“First, I must confess that over the last few years I have been gravely disappointed with the white moderate. I have almost reached the regrettable conclusion that the Negro’s great stumbling block in the stride toward freedom is not the White Citizen’s Council-er or the Ku Klux Klanner, but the white moderate who is more devoted to “order” than to justice; who prefers a negative peace which is the absence of tension to a positive peace which is the presence of justice; who constantly says “I agree with you in the goal you seek, but I can’t agree with your methods of direct action;” who paternalistically feels he can set the timetable for another man’s freedom; who lives by the myth of time and who constantly advises the Negro to wait until a ‘more convenient season.’ Shallow understanding from people of goodwill is more frustrating than absolute misunderstanding from people of ill will. Lukewarm acceptance is much more bewildering than outright rejection.”
~ Letter from a Birmingham Jail, Rev. Martin Luther King, Jr., 16 April 1963
Microaggressions are defined as the everyday, subtle, intentional — and often unintentional — interactions or behaviours that communicate bias toward historically marginalized groups.

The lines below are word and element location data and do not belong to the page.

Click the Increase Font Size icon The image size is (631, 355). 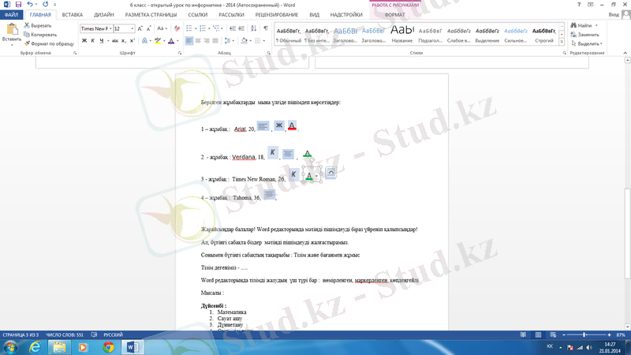point(140,28)
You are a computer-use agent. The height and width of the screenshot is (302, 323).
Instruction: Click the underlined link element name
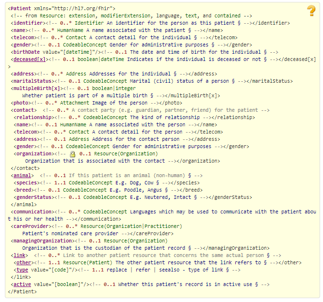(20, 255)
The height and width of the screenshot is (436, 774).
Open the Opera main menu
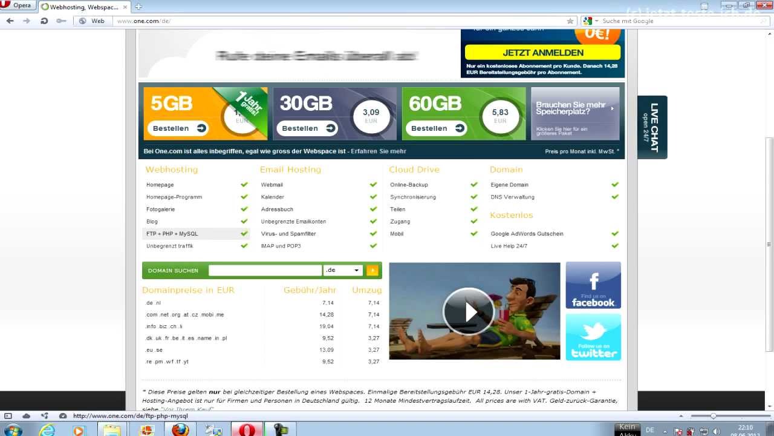(x=17, y=5)
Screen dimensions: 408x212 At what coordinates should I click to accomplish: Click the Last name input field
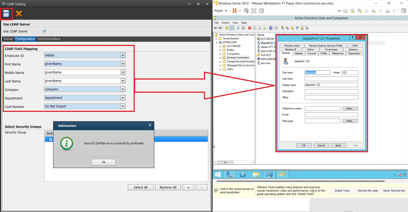(331, 79)
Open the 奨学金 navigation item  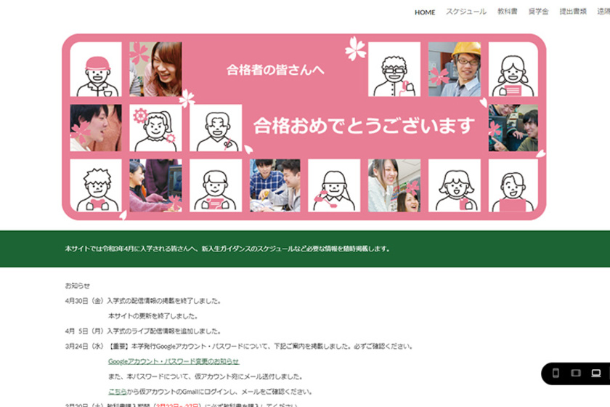pyautogui.click(x=538, y=12)
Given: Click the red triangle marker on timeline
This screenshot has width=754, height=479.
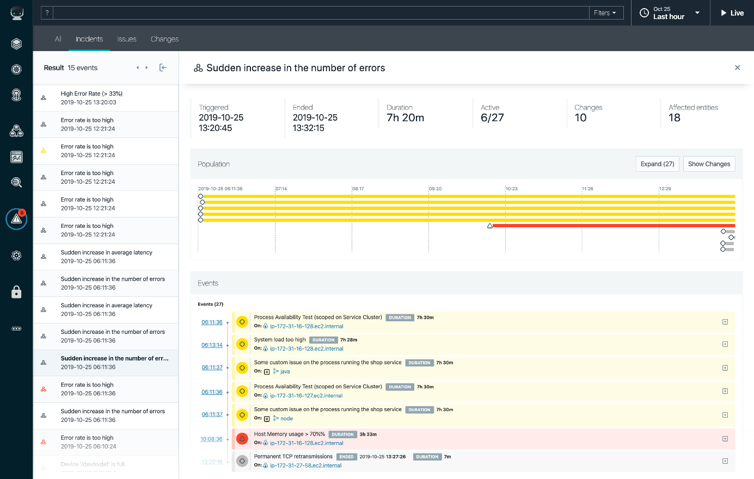Looking at the screenshot, I should (490, 226).
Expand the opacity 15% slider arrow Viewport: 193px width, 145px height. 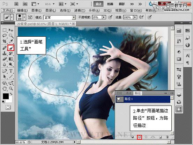click(104, 17)
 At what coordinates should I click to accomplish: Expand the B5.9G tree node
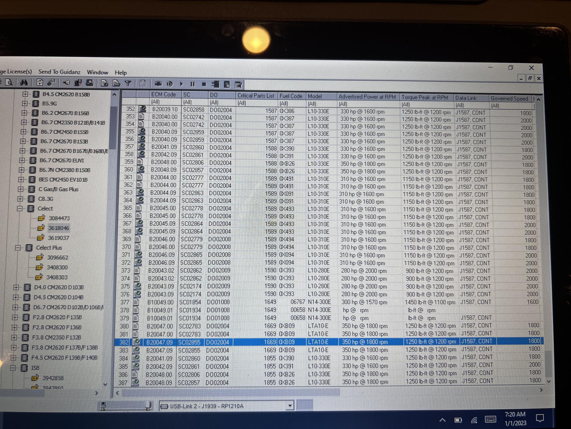pyautogui.click(x=25, y=103)
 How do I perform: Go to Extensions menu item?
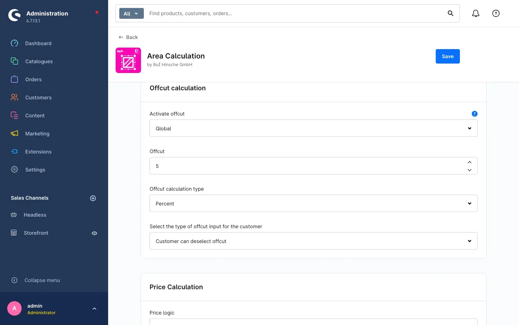(38, 152)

The difference between microaggressions and overt discrimination, or macroaggressions, is that people who commit microaggressions are often not aware of them; but this does not mean that their impact is not incredibly harmful. You can learn more about this important issue through this short video. It is really well done and worth watching.
Bryan Stevenson is the visionary founder and executive director of the Montgomery-based Equal Justice Initiative (EJI). EJI is committed to ending mass incarceration and excessive punishment in the United States, challenging racial and economic injustice, and protecting basic human rights for the most vulnerable people in American society.
In his book, Just Mercy, Stevenson mixes commentary and reportage, against the true story of Walter McMillian, an innocent black Alabaman sentenced to death for the 1986 murder of an 18-year-old white woman.
Throughout the book, Stevenson provides historical context, as well as his own moral and philosophical reflections on the American criminal justice and penal systems. He ultimately argues that society should choose empathy and mercy over condemnation and punishment.
“Today we have the highest rate of incarceration in the world. The prison population has increased from 300,000 people in the early 1970s to 2.3 million people today. There are nearly six million people on probation or on parole. One in every fifteen people born in the United States in 2001 is expected to go to jail or prison; one in every three black male babies born in this century is expected to be incarcerated.”
Just Mercy is centered around unravelling McMillian’s case, revealing gross police and prosecutorial misconduct, while also weaving in stories of other death-row inmates. Stevenson does this to illustrate the common infringement of victims’ rights, inflexible sentencing laws, and practices of injustice that result in too many juveniles, minorities, and mentally ill people being imprisoned in the United States.
“We will ultimately not be judged by our technology, we won’t be judged by our design, we won’t be judged by our intellect and reason. Ultimately, you judge the character of a society . . . by how they treat the poor, the condemned, the incarcerated.”
Throughout the book, Stevenson writes about the histories of different marginalized groups. He describes the racial history of the United States, from slavery through Reconstruction, post-Reconstruction, Jim Crow, the Civil Rights Movement, to the current day. He argues that efforts to oppress and dominate black people have not ended, but have endured through new institutions and social practices; and mass incarceration, which disproportionately affects poor people and minorities, is the latest incarnation of systemic racial and economic violence.
“Proximity has taught me some basic and humbling truths, including this vital lesson: Each of us is more than the worst thing we’ve ever done. My work with the poor and the incarcerated has persuaded me that the opposite of poverty is not wealth; the opposite of poverty is justice.”
This is an incredibly well-written and powerfully presented book. I learned a lot by reading it and I highly recommend that you pick it up.